With the images removed, repeat the data below exactly.

## ENTRIES SHOWN
⁂
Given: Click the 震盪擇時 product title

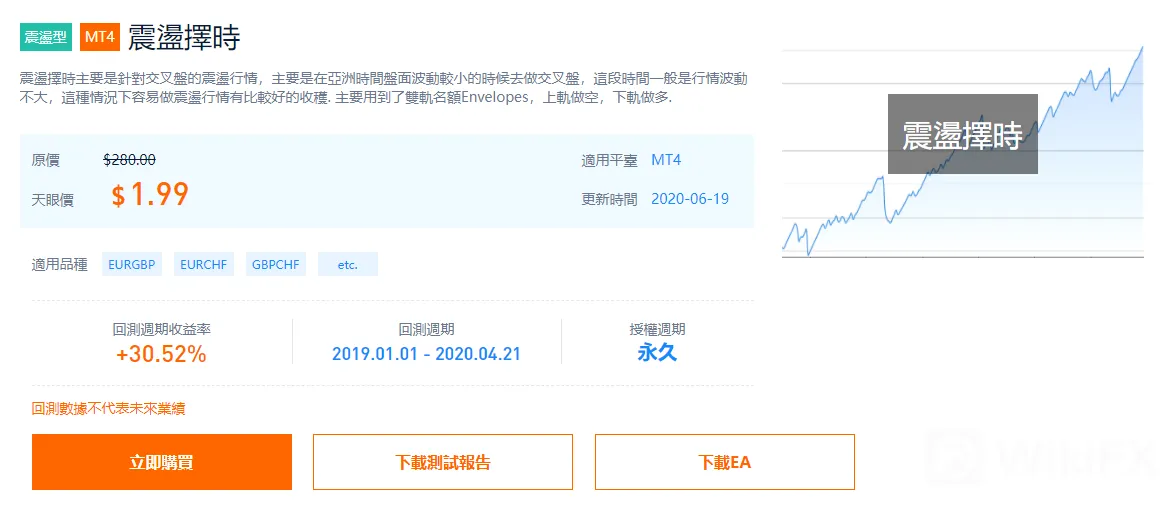Looking at the screenshot, I should tap(184, 37).
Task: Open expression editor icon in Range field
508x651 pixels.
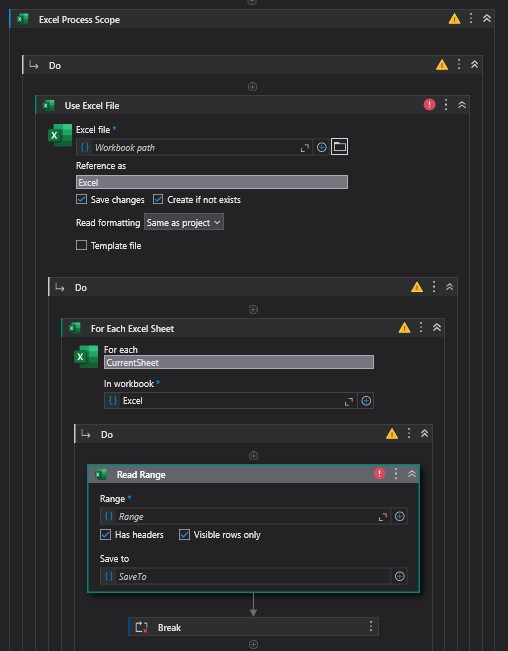Action: [x=383, y=517]
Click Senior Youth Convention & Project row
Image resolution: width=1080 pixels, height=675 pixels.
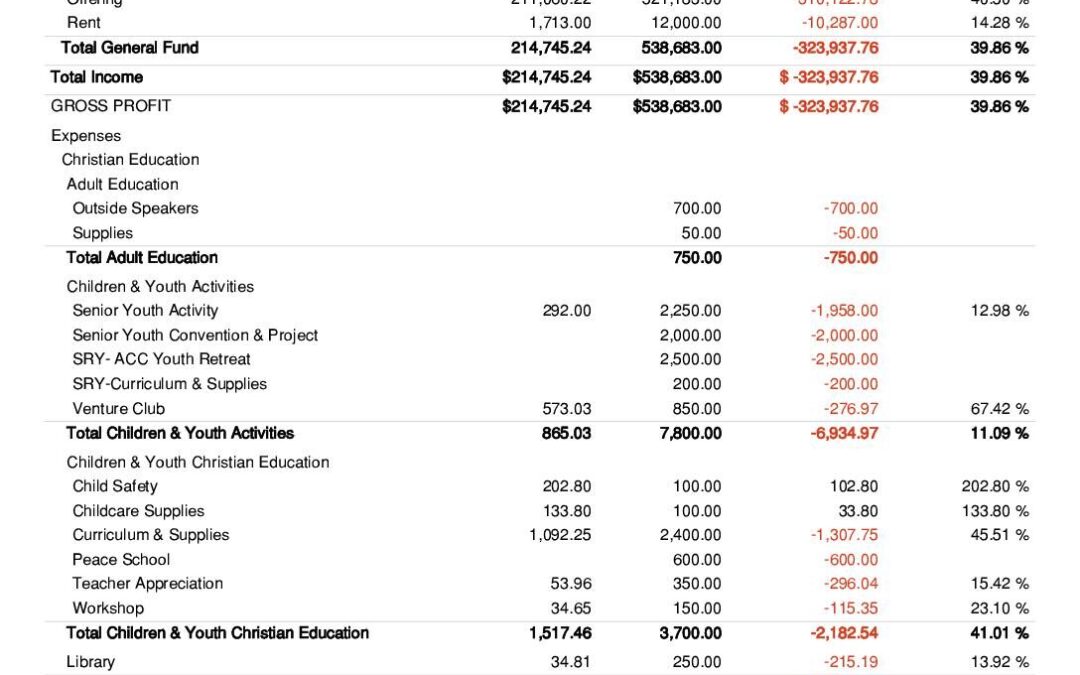195,335
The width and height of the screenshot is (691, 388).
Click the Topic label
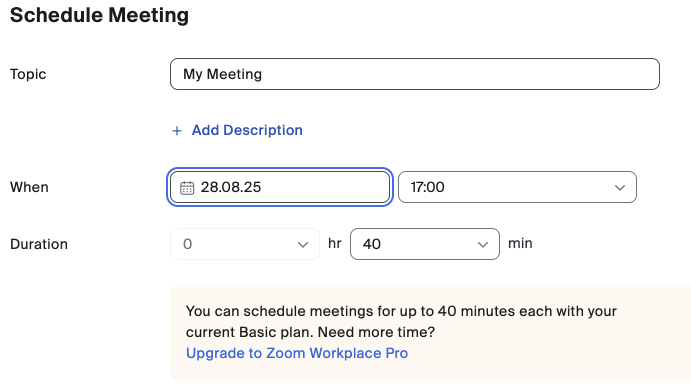pyautogui.click(x=28, y=74)
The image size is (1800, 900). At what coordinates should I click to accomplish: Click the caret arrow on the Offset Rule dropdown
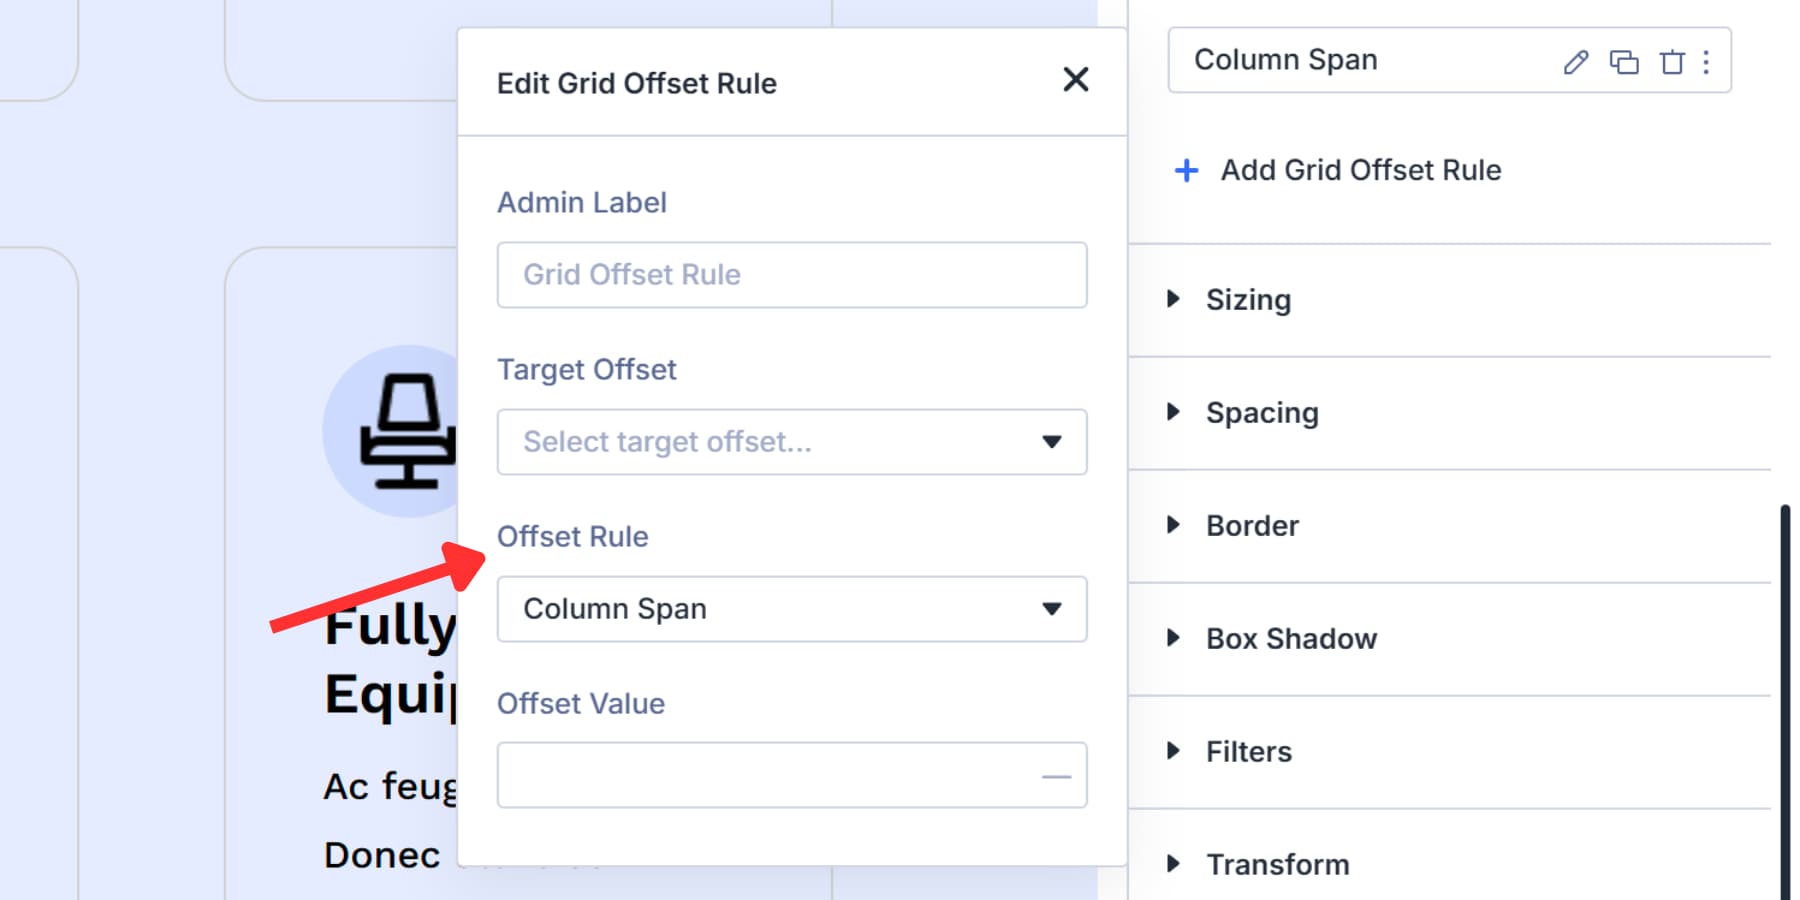1051,609
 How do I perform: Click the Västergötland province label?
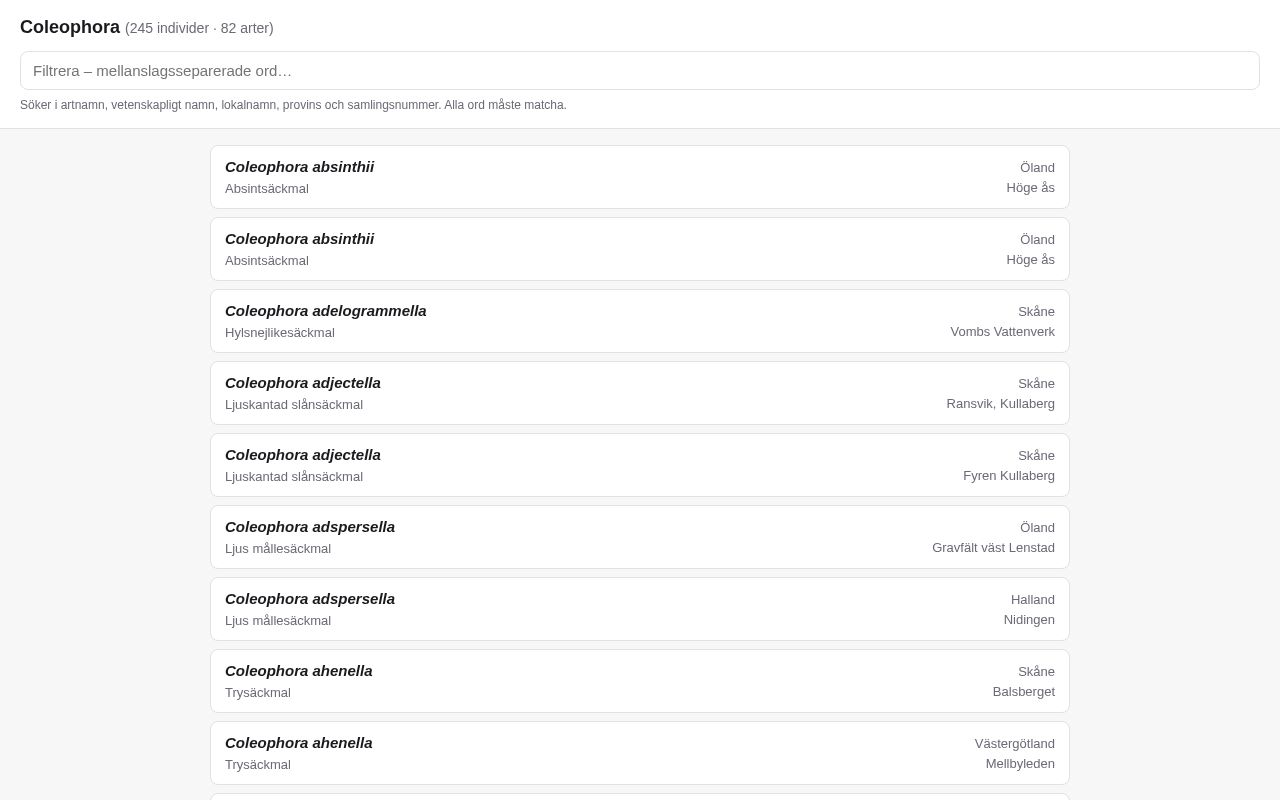1015,744
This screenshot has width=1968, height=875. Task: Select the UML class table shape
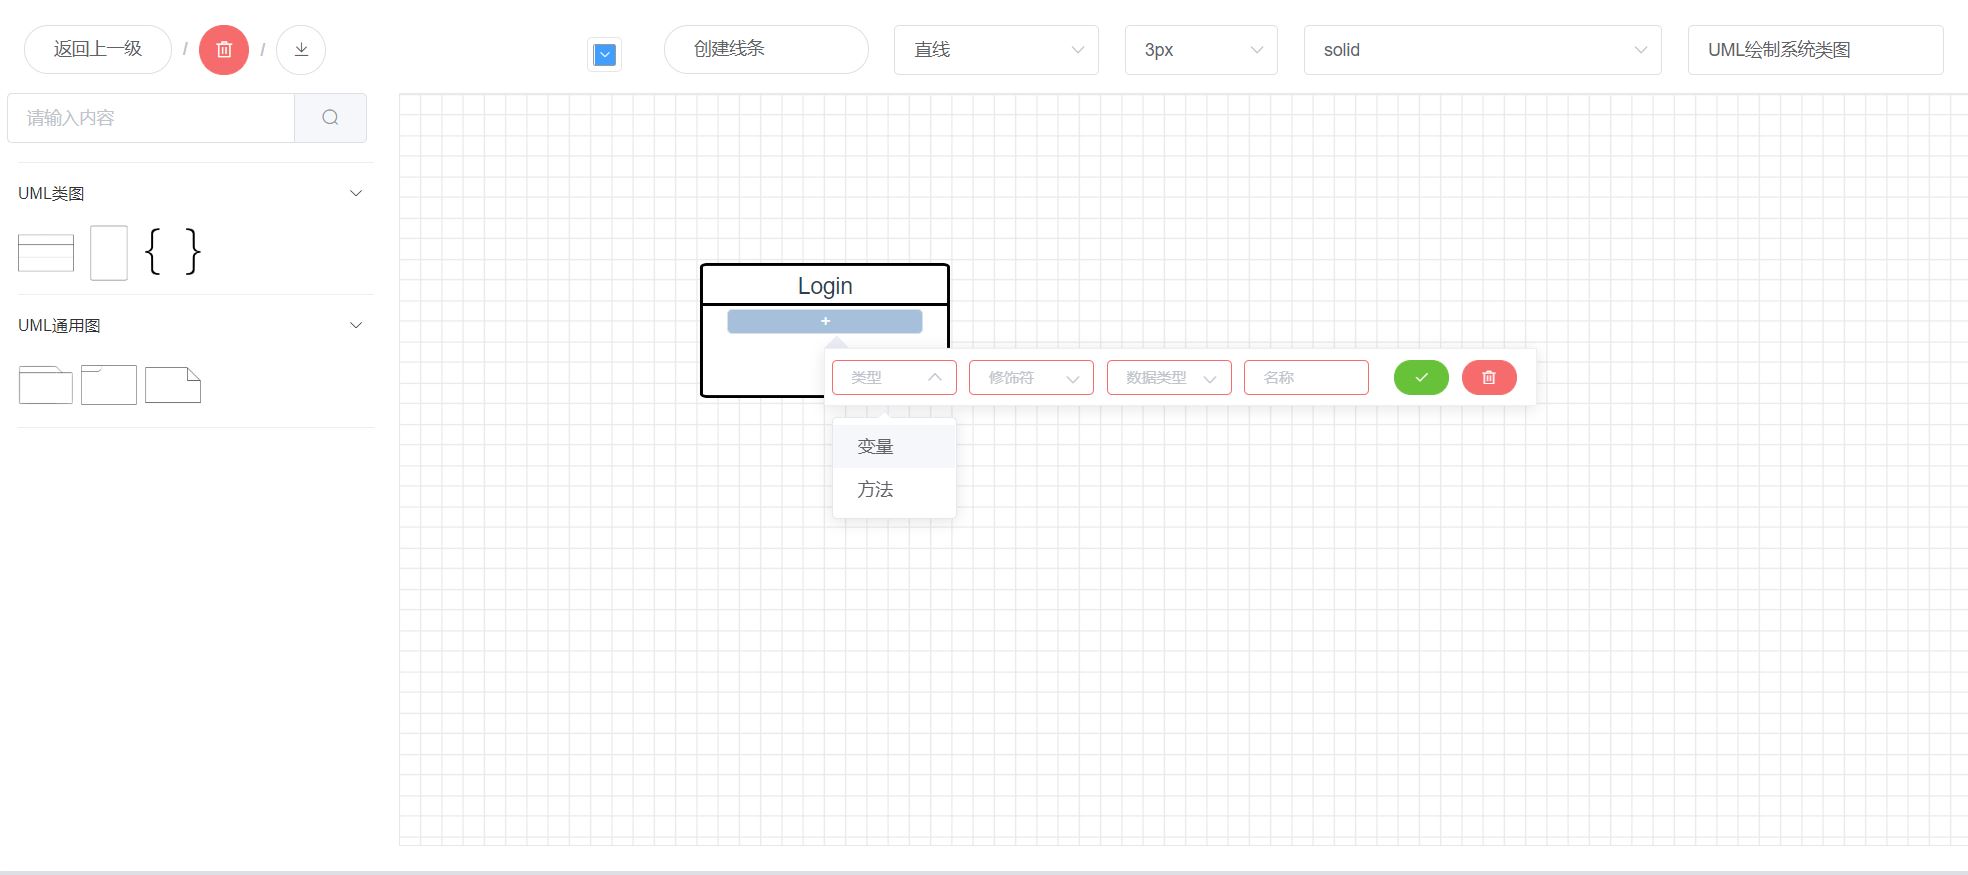46,253
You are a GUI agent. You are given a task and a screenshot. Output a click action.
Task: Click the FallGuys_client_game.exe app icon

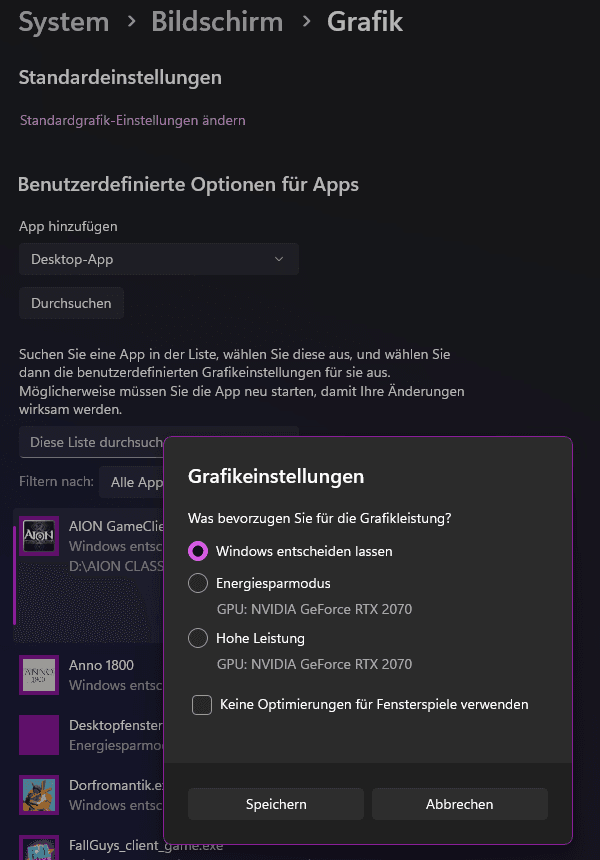tap(40, 848)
⁂
## EXERCISE ANSWER
Given: Click the 震盪擇時 product title

Looking at the screenshot, I should tap(184, 37).
Task: Open expression editor icon in Range field
508x651 pixels.
Action: [x=383, y=517]
Click Senior Youth Convention & Project row
Image resolution: width=1080 pixels, height=675 pixels.
195,335
The width and height of the screenshot is (691, 388).
Click the Topic label
pyautogui.click(x=28, y=74)
The image size is (1800, 900). At what coordinates should I click to accomplish: Click the caret arrow on the Offset Rule dropdown
1051,609
 How do I perform: Click the Västergötland province label?
1015,744
This screenshot has width=1968, height=875. Task: Select the UML class table shape
46,253
You are a GUI agent. You are given a task and a screenshot. Output a click action.
Task: Click the FallGuys_client_game.exe app icon

tap(40, 848)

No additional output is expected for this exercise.